Ukraine Puts Troops Near Russia Border On Combat Alert As Tension With Moscow Spikes

Ukraine Puts Troops Near Russia Border On Combat Alert As Tension With Moscow Spikes:

It has been over a year since the market cared about potential military developments and escalation in the ongoing proxy war between Russia and Ukraine in the Donbass region, however as reported overnight, tensions are again rising rapidly. Two members of Russian government forces were killed last weekend in what President Vladimir Putin said were “stupid” and “criminal” incursions by Ukraine into the territory annexed by Moscow two years ago. Additionally, Putin on Wednesday accused the Ukrainian military of launching the incursions into Crimea as part of repeated efforts to reclaim the land.

As the FT noted yesterday, Russia’s secret service, the Federal Security Service, said on Wednesday that it had foiled “terrorist acts” prepared by Ukrainian military intelligence against infrastructure in the territory, with the aim of disrupting Russia’s parliamentary elections due on 18 September. Kiev has denied the allegations. In response to the alleged operation, Putin said he was pulling out of international peace talks on the conflict in eastern Ukraine. He said he was no longer ready to meet his Ukrainian counterpart, Petro Poroshenko, and German and French leaders in the so-called Normandy format, which has been used for negotiations. Mr Putin hinted at a possible meeting on the sidelines of the G20 summit in China early next month.

“Under these conditions, meeting in the Normandy format, especially in China, is meaningless,” Mr Putin said at a press conference. “Apparently, the people who seized power in Kiev and continue to hold on to it, instead of seeking compromise, instead of searching ways of a peaceful settlement, have moved on to the practice of terror.”

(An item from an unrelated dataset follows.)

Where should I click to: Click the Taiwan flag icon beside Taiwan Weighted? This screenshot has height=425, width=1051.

The FSB, the successor organisation to the KGB, claimed that one of its officers and a Russian soldier had been killed while taking down the Ukrainian plot last weekend. The FSB said the soldier died in an exchange of fire with the Ukrainian army across the border that now separates Crimea from the rest of Ukraine — a level of fighting between the two militaries not seen even during the annexation. Moscow said it had arrested several people, including an Ukrainian military intelligence officer.

Ukrainian intelligence denied an officer was detained, and officials said Russian claims of a plot were unfounded. The Ukrainian defence ministry described the Russian claims, which could not be independently verified, as “an attempt to justify redeployment and aggressive actions by military units of the Russian Federation on territory of the temporarily occupied peninsula.”

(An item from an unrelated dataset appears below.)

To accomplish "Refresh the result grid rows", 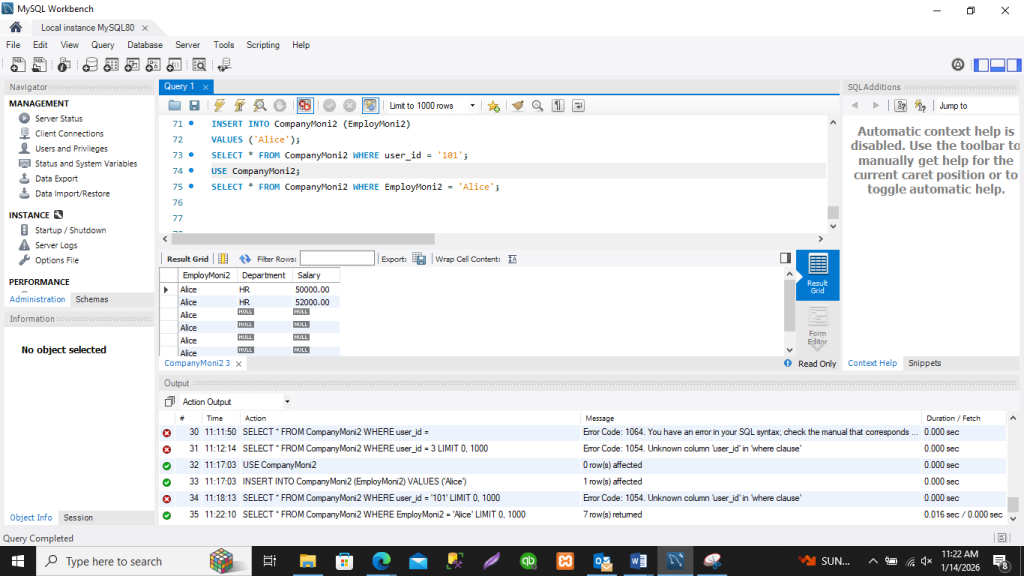I will coord(246,259).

To be sure, Ukraine promptly denied all accusations, when president Petro Poroshenko and Ministry of Foreign Affairs sternly rejected Putin’s accusations that Kiev is committing terrorist acts in the disputed peninsula.

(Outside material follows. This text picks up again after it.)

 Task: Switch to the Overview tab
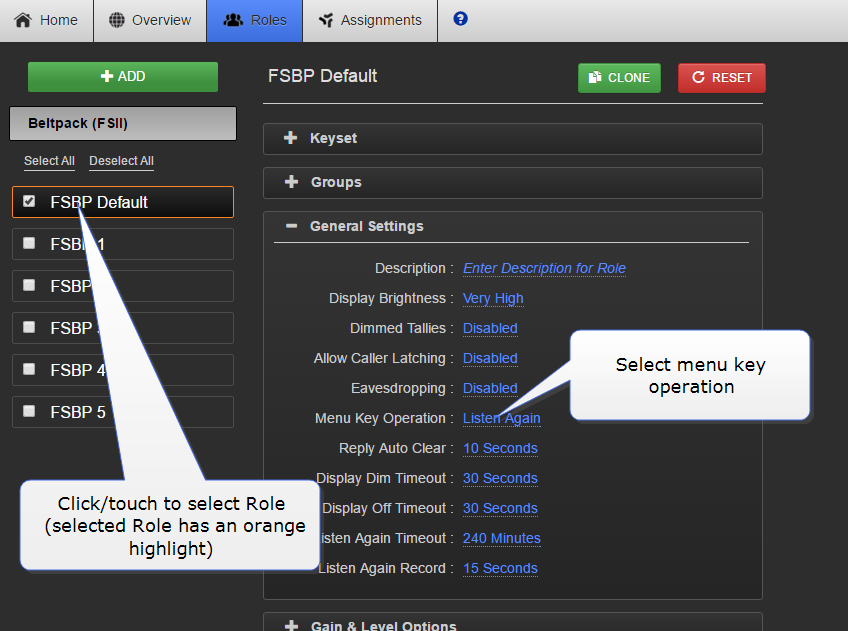click(x=150, y=20)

“Accusations against Ukraine of terrorism in occupied Crimea sound as preposterous and cynical as the statements of the Russian leadership about the absence of Russian troops in [eastern Ukraine’s rebel-controlled] Donbass [region],” Poroshenko said.

“Ukraine condemns in the strongest terms yet another Kremlin-manufactured provocation and rejects all accusations, which are completely groundless,” the Foreign Affairs Ministry said in a statement. “Under a made up pretext, the Kremlin is undertaking another hybrid special operation with the aim to justify its future aggressive actions against Ukraine.”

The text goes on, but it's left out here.